INPUT DATA: Begin
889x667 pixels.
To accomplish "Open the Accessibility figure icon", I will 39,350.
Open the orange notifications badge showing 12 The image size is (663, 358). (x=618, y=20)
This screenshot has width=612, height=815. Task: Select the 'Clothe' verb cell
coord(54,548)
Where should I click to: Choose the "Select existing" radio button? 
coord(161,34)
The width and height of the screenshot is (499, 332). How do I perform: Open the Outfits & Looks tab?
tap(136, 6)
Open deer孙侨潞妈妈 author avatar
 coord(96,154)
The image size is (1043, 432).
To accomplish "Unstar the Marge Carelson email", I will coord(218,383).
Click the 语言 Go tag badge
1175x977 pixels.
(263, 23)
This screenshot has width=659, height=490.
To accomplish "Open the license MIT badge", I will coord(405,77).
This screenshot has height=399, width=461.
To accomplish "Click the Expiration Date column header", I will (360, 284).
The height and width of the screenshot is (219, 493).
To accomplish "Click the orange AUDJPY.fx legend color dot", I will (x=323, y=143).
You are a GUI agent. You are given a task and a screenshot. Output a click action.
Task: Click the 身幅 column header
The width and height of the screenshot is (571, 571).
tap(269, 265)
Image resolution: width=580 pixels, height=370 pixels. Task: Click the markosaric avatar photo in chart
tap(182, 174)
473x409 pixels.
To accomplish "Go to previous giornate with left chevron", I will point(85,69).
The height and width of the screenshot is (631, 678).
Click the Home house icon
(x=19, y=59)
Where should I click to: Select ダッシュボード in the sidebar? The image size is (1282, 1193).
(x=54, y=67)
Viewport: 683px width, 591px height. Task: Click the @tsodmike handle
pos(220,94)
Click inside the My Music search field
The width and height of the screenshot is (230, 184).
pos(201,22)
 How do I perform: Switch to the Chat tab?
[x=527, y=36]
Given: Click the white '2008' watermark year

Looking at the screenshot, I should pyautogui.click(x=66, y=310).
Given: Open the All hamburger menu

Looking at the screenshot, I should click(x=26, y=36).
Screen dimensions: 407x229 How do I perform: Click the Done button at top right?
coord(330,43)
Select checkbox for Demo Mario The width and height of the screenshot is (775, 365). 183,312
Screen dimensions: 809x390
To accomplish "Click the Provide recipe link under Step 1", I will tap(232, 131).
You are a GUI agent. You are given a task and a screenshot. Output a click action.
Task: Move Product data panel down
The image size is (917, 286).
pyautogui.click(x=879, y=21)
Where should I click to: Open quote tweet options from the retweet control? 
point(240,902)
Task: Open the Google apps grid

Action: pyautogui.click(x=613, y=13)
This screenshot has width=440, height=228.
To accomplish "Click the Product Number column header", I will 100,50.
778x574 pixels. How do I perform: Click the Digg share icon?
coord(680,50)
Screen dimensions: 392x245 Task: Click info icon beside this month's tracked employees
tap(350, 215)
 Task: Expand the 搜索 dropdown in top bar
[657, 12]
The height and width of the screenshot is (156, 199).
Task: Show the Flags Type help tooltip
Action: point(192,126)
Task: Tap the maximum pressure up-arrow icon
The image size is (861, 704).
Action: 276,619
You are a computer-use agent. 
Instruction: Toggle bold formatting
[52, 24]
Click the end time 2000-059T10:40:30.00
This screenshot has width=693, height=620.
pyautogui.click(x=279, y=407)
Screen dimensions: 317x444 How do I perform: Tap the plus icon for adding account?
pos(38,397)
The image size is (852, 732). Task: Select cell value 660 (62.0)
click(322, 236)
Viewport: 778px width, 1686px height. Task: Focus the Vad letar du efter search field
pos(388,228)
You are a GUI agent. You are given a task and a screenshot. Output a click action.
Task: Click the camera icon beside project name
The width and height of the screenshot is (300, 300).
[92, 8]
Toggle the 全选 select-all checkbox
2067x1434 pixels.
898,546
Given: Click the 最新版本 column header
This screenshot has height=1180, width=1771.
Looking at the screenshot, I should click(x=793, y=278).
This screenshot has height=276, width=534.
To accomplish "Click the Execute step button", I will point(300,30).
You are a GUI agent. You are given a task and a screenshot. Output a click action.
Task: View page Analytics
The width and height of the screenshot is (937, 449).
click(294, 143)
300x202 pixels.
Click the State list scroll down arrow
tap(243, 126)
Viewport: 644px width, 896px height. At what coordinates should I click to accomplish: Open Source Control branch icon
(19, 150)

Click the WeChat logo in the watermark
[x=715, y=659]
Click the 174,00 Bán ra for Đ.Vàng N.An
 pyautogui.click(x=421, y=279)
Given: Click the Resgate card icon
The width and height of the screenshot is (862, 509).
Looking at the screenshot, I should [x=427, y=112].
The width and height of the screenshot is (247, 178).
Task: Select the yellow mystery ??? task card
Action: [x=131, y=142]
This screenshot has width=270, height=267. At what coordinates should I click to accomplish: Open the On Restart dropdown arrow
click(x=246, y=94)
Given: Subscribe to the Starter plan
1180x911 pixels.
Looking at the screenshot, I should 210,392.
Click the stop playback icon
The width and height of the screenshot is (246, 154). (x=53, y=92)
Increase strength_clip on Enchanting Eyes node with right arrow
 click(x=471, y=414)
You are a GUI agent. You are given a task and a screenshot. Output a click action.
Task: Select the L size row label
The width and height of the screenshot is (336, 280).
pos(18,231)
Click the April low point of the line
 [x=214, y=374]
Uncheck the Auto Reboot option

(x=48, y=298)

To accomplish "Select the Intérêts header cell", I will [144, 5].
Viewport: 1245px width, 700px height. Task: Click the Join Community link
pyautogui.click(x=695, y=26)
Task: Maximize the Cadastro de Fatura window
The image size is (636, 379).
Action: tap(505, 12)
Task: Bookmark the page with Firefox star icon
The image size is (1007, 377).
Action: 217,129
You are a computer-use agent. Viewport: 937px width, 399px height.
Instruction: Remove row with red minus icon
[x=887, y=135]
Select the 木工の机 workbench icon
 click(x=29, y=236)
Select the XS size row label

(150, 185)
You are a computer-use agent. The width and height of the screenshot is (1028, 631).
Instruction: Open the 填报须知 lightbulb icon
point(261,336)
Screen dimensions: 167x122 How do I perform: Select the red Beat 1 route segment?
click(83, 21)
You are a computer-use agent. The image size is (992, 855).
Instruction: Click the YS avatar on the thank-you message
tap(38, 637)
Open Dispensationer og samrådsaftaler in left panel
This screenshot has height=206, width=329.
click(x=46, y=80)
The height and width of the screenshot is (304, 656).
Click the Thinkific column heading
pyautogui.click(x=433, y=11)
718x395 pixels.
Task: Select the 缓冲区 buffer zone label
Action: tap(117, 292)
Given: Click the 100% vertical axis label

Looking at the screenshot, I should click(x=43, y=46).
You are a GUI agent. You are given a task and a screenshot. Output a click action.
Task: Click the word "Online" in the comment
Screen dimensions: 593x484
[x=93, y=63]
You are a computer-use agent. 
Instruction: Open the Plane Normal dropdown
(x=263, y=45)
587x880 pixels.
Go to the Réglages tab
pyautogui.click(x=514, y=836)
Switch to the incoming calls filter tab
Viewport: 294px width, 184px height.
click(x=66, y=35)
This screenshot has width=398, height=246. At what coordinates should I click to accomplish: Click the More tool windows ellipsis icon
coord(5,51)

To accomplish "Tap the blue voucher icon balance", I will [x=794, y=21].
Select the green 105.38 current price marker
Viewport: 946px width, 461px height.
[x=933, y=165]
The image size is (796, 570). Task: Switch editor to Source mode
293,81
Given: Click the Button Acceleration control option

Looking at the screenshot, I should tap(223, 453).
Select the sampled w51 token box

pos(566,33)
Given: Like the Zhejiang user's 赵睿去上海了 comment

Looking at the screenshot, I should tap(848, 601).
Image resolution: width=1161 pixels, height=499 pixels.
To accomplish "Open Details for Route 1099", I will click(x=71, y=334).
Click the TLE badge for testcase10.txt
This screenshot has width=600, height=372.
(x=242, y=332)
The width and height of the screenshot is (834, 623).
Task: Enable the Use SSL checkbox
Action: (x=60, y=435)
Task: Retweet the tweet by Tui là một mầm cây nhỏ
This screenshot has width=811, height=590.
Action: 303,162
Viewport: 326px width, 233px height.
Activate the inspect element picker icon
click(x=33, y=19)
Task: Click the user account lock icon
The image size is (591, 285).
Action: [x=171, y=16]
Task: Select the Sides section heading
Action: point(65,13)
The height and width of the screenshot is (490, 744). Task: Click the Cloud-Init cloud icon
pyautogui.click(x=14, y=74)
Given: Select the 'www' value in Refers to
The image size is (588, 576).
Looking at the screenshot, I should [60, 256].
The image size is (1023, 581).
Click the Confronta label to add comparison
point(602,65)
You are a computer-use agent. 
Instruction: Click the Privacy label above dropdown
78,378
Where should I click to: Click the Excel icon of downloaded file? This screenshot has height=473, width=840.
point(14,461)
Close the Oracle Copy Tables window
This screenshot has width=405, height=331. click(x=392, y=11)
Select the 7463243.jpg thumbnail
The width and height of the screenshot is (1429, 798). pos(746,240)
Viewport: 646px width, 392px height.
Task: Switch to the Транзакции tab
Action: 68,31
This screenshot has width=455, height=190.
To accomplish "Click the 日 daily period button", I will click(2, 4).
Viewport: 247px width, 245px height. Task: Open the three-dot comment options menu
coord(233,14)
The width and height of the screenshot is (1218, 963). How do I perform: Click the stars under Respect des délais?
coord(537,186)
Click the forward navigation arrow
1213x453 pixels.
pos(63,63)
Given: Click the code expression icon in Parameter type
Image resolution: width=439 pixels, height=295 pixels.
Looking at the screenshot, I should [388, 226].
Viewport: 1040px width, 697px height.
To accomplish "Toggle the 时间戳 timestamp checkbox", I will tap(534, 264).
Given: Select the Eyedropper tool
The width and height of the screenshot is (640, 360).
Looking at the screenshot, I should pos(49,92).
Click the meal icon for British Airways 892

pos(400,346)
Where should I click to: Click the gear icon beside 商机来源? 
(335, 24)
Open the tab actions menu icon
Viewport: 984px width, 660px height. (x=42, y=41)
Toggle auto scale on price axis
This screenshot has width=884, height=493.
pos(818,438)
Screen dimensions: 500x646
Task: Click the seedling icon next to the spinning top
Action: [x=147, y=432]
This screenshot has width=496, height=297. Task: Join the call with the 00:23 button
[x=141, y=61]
INPUT DATA: End
Look through the material above and print exactly the lines from the one containing "Task: Select the L size row label" to the one containing "587x880 pixels.", both included, and nothing more.

Task: Select the L size row label
The width and height of the screenshot is (336, 280).
pos(18,231)
Click the April low point of the line
 [x=214, y=374]
Uncheck the Auto Reboot option

(x=48, y=298)

To accomplish "Select the Intérêts header cell", I will [144, 5].
Viewport: 1245px width, 700px height. Task: Click the Join Community link
pyautogui.click(x=695, y=26)
Task: Maximize the Cadastro de Fatura window
The image size is (636, 379).
Action: tap(505, 12)
Task: Bookmark the page with Firefox star icon
The image size is (1007, 377).
Action: 217,129
You are a computer-use agent. Viewport: 937px width, 399px height.
Instruction: Remove row with red minus icon
[x=887, y=135]
Select the 木工の机 workbench icon
 click(x=29, y=236)
Select the XS size row label

(150, 185)
You are a computer-use agent. The width and height of the screenshot is (1028, 631).
Instruction: Open the 填报须知 lightbulb icon
point(261,336)
Screen dimensions: 167x122 How do I perform: Select the red Beat 1 route segment?
click(83, 21)
You are a computer-use agent. The image size is (992, 855).
Instruction: Click the YS avatar on the thank-you message
tap(38, 637)
Open Dispensationer og samrådsaftaler in left panel
This screenshot has height=206, width=329.
click(x=46, y=80)
The height and width of the screenshot is (304, 656).
Click the Thinkific column heading
pyautogui.click(x=433, y=11)
718x395 pixels.
Task: Select the 缓冲区 buffer zone label
Action: tap(117, 292)
Given: Click the 100% vertical axis label

Looking at the screenshot, I should click(x=43, y=46).
You are a GUI agent. You are given a task and a screenshot. Output a click action.
Task: Click the word "Online" in the comment
Screen dimensions: 593x484
[x=93, y=63]
You are a computer-use agent. 
Instruction: Open the Plane Normal dropdown
(x=263, y=45)
587x880 pixels.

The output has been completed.